上官令仪刚从院子里出来,便见守门弟子行色匆匆而来,气喘吁吁道:“宫主,有一对夫妻要见您,那男子似乎身染重病,大约是慕名来求药的。”
以前也不是没有过这样的经历,上官令仪并没有多想,只道:“带他们去会客厅,我准备好东西就过去。”说罢便提步往屋子里去了。
然而上官令仪带着拎了药箱的落依踏进会客厅时,她几乎要直直愣在原地。好在她还记得自己现在的身份,并没有发愣太久,换上得体的笑容走了进去:“听说二位找我?”
“令姑娘?”徐青溪面有疑色,旋即变为了了然,“失礼了,我听闻毓灵宫的两位宫主是双生,所以,你应该是令姑娘的姐姐吧?”
“二位认识令仪?”上官令仪故作惊讶,“难道也是为了祭奠而来?”
“那倒不是。”徐青溪面有哀婉之色,“我也是方才在门口才知道外子病重,本是慕名前来,不成想,竟闻故人噩耗,实在是造化弄人。”
上官令仪低眉垂睫,嘴角的笑容有些勉强,片刻后抬起头:“不知二位如何称呼。”
“在下徐青溪,这位是外子陆方林。”徐青溪恳切道,“外子身染重疾,还望宫主看在我二人与令妹相识一场的情分上出手相助,在下感激不尽。”
“夫人放心,这是毓灵宫职责所在,不会弃病人不顾。”上官令仪浅浅笑道,“那便先让我为先生诊脉吧。”她轻轻一偏头,示意落依把药箱拿来。

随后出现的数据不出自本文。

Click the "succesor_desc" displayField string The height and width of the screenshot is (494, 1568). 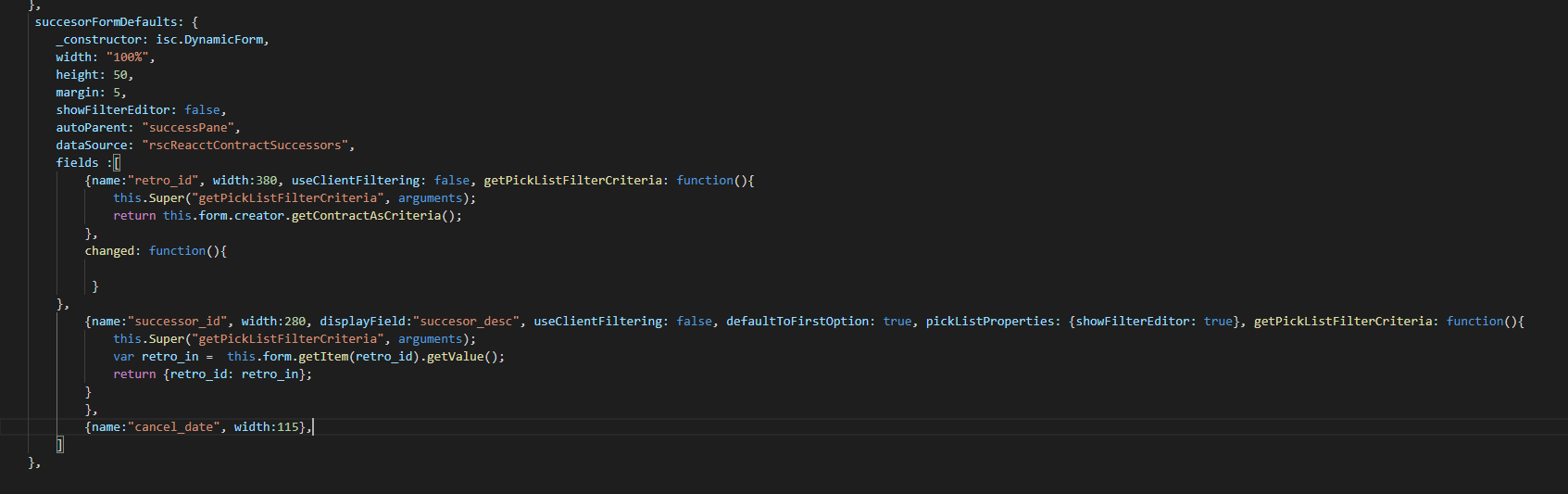[466, 321]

脉象骗不了人,陆方林身上的病不假,患病多时更是不假,只是好巧不巧,徐青溪选在这个节骨眼上来毓灵宫,实在有些引人遐想连篇。
倒不是上官令仪疑心重,昨日陶珩衍那边刚刚得到情报,这次散布传言的正是夜雨盟残部,今日徐青溪便上门拜访,恰恰坐实了这个情报。
陆方林患病不是一日两日,治好也不是一日两日的事情,徐青溪与陆方林必然要在毓灵宫停留一些时日,这无疑在无形中为毓灵宫带来了潜在的危险。
“他们最少要留多少时日?”人都来了,赶走是不可能了,陶珩衍只能寄希望于这两人赶紧离开。
上官令仪皱着眉道:“少说也要半月。”
“半月”陶珩衍转着茶杯,“还是太长了。”到时候江湖众人找不到连缬花,只要随便一打听便知道徐青溪来了毓灵宫,到时候还不得把毓灵宫掀翻了。
这都不是最重要的。
现在所有的矛头都在指向毓灵宫,这才是让上官令仪和陶珩衍最为不安的事情。徐青溪在毓灵宫里不知会暗中翻起什么风浪,总不能时时派人盯着她,何况以她的身手,如今的毓灵宫里,也只有陶珩衍能在盯梢时不被她甩掉。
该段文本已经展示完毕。